Research Paper — Setfos Explains Double-Emitter OLED Efficiency Gains
This ACS Applied Electronic Materials paper presents a ν-DABNA double-emitter ultrathin-EML OLED that increases peak EQE from 9.6% to 14.2%. By placing a second ultrathin emitter away from the primary mCP/PO-T2T recombination interface, the device improves exciton harvesting and reduces non-radiative losses.
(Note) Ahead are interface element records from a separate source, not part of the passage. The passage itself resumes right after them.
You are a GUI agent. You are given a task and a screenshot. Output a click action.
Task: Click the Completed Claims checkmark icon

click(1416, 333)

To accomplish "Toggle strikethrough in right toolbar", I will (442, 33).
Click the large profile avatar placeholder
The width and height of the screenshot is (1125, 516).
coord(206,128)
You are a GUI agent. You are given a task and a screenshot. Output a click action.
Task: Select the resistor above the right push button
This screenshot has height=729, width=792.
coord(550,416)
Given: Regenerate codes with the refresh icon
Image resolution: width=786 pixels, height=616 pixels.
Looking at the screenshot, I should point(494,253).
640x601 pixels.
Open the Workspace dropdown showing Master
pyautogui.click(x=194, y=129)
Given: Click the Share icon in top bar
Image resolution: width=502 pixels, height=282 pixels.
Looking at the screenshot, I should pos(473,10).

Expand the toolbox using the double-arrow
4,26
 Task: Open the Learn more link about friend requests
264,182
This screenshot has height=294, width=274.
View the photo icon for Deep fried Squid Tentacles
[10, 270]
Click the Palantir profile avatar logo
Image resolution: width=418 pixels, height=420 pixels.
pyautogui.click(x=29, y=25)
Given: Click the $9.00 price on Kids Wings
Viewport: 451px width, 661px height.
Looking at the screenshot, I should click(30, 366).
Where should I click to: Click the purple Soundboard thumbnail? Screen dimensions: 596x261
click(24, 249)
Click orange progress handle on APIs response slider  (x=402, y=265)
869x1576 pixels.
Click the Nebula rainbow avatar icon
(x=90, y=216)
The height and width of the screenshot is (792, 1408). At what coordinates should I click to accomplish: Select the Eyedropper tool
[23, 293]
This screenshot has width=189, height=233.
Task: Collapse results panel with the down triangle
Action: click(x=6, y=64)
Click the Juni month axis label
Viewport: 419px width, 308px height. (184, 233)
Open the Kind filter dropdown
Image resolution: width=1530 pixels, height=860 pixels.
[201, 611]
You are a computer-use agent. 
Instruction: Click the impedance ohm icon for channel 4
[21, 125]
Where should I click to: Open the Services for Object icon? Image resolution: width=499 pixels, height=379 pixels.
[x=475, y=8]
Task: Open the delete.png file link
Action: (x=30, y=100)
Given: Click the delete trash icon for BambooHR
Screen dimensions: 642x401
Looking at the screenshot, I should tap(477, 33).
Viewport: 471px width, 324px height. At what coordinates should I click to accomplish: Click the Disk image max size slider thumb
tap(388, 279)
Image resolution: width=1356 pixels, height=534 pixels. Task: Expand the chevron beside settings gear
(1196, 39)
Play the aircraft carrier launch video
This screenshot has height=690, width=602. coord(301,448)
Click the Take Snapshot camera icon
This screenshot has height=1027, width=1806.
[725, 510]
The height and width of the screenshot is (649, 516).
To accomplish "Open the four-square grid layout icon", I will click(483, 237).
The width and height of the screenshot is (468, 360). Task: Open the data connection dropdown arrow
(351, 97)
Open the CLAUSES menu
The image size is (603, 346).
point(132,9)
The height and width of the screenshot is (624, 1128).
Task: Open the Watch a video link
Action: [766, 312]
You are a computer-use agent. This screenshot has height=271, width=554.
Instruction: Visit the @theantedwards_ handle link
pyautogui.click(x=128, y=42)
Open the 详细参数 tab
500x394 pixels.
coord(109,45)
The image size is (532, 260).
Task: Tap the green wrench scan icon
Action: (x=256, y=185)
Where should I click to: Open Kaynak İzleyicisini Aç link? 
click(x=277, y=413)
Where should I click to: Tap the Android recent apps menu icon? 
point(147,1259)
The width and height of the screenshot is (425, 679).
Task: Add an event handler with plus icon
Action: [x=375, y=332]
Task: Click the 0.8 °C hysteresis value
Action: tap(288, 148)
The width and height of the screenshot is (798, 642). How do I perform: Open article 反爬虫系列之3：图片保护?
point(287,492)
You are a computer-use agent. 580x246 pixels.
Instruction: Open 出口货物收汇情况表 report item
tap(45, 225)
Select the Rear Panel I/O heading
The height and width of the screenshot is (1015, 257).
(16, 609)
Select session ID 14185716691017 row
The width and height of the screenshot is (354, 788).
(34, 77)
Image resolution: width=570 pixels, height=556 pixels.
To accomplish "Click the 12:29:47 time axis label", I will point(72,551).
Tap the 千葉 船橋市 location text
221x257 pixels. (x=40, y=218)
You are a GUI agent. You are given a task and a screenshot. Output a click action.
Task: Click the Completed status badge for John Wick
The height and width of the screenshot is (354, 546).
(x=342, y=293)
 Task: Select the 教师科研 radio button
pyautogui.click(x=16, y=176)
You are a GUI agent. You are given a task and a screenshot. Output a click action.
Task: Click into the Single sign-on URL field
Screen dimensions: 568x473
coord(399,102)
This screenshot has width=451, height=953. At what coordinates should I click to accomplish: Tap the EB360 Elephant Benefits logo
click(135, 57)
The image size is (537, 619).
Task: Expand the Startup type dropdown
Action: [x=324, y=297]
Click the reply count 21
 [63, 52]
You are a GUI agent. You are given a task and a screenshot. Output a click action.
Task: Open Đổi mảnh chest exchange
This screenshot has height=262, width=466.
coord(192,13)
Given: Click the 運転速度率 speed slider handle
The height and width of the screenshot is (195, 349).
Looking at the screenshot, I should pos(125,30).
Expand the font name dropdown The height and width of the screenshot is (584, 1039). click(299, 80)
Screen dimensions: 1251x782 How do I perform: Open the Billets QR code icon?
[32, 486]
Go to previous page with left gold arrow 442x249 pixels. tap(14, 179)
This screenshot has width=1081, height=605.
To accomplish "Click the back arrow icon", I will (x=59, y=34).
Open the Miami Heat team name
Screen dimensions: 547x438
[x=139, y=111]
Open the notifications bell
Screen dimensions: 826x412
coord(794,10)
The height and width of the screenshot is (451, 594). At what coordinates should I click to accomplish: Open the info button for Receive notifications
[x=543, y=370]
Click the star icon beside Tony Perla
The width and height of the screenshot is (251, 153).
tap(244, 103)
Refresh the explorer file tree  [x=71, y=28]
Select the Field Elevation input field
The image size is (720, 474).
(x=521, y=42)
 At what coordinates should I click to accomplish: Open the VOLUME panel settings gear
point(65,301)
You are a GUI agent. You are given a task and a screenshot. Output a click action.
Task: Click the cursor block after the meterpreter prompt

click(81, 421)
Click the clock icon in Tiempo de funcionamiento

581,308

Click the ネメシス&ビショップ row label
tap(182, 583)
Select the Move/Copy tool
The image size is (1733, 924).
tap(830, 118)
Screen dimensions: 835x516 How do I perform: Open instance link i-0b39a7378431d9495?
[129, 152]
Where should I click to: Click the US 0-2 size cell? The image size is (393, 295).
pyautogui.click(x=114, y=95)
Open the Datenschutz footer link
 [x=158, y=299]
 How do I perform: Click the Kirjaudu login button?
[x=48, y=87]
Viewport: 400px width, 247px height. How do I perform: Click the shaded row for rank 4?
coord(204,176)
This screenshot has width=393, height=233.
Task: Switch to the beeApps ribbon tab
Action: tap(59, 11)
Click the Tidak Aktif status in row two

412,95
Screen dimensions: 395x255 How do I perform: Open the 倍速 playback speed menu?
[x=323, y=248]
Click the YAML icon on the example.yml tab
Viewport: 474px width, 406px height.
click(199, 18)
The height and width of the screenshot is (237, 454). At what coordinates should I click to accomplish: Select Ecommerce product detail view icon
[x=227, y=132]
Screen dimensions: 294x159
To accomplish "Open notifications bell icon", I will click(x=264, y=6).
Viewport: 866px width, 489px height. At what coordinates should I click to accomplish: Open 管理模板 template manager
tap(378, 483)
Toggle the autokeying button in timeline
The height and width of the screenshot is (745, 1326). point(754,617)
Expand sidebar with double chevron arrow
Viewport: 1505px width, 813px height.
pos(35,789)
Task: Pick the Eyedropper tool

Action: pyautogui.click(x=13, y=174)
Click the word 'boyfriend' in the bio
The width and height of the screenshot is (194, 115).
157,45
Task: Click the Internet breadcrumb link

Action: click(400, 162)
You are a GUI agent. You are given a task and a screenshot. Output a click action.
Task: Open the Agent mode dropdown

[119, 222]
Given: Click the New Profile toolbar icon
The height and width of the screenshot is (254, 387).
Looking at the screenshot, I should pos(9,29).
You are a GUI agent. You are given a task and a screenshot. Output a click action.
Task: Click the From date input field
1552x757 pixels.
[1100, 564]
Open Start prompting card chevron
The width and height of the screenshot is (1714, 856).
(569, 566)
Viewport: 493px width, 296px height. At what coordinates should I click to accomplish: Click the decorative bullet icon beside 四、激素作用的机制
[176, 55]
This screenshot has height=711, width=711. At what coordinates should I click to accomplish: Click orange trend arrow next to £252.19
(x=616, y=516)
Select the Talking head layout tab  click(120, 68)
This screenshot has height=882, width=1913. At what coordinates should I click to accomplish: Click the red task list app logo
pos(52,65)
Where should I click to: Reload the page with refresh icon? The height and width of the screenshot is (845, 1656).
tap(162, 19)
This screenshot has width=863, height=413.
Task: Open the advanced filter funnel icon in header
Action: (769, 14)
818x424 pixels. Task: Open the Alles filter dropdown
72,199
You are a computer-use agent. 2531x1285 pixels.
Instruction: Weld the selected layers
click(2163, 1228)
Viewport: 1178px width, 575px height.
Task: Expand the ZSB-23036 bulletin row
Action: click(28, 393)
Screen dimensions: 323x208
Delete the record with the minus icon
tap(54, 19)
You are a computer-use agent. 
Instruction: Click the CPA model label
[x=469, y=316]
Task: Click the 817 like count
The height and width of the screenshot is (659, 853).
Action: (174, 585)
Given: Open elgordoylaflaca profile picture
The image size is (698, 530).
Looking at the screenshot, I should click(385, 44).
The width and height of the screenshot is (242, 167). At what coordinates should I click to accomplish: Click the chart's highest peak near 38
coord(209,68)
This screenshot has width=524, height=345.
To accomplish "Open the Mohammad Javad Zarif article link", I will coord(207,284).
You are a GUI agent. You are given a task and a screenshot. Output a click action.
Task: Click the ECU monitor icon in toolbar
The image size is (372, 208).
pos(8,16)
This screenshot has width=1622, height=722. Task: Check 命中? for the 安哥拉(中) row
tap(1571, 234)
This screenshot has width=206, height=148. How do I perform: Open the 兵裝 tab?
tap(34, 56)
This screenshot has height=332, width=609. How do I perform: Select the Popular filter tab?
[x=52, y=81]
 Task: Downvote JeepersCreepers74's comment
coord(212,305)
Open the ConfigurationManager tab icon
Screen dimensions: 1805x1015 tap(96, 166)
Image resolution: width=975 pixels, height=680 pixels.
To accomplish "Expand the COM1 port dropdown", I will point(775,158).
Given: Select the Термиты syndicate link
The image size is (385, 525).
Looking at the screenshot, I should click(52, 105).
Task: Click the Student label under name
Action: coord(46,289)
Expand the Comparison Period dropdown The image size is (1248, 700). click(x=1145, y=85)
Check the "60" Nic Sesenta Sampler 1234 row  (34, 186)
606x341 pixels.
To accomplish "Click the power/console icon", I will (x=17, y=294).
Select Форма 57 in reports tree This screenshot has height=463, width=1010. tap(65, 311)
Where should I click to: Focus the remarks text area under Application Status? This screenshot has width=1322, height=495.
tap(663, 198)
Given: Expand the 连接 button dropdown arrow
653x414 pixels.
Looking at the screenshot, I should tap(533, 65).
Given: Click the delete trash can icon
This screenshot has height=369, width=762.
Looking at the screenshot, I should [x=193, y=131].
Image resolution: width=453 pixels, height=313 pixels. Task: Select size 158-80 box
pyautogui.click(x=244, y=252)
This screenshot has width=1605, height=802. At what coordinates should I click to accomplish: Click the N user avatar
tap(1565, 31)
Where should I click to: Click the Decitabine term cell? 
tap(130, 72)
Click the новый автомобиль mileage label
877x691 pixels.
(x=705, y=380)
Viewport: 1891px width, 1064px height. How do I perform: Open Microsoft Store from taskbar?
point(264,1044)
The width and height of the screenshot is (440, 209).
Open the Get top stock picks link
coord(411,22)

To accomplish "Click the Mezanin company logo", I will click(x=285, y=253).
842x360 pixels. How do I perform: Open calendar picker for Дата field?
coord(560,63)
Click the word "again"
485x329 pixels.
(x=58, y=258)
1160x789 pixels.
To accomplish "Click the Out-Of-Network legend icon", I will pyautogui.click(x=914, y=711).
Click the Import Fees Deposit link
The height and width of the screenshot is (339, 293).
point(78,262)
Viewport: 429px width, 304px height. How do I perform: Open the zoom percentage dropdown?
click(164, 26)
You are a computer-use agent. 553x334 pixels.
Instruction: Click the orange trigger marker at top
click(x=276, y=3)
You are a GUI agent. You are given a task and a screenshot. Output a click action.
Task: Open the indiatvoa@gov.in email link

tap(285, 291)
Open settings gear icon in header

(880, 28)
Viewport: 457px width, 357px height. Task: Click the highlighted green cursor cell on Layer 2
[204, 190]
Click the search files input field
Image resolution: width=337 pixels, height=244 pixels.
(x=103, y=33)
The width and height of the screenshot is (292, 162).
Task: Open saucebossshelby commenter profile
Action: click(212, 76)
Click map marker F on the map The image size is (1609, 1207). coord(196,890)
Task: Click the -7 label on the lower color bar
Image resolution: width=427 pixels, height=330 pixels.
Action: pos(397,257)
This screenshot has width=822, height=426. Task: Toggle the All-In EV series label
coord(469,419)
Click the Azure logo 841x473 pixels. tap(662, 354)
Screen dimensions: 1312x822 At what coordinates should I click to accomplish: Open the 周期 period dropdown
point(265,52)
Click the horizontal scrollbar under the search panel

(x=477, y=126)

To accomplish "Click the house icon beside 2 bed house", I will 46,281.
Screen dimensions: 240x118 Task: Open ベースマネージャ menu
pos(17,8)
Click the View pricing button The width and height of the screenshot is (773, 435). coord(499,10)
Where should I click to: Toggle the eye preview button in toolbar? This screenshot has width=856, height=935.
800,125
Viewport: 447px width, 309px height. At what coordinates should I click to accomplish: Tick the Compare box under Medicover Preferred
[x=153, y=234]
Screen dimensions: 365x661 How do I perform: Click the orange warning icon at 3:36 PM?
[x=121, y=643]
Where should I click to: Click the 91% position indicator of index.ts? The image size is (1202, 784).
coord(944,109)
Setfos was used for optical mode analysis and electro-optical OLED simulations, showing that the efficiency gain is mainly driven by FRET-mediated exciton redistribution rather than optical-cavity effects.
Publication details
Authors: Edoardo Stanzani, Michele Forzatti, Sergio M. Saiz, Daniel Tordera, Henk J. Bolink, Simon Zeder, Vasileios Georgakopoulos Paltidis, Balthasar Blülle, Beat Ruhstaller, Sandra Jenatsch
Journal: ACS Applied Electronic Materials
Year: 2026
DOI: 10.1021/acsaelm.6c00271
Fluxim tools used
Setfos — used for Optical Mode Analysis, 1D drift-diffusion, and 3D Master Equation OLED simulations.
Why it matters
Shows how emitter placement can improve EQE in simplified, nondoped OLED stacks.
Demonstrates how Setfos separates optical outcoupling from electronic and excitonic loss mechanisms.
Provides a simulation-supported route for OLED researchers working on exciton management and efficiency roll-off.
FAQs
Q: Which Fluxim tool was used in this paper?
A: Setfos was used for optical and electro-optical OLED simulations.
Q: What did Setfos help show?
A: Setfos helped show that the EQE improvement is not mainly caused by optical-cavity effects, but by exciton redistribution and FRET-mediated harvesting.
Q: Why is this relevant for OLED R&D?
A: It shows how simulation can guide emitter placement, exciton management, and simplified OLED stack design.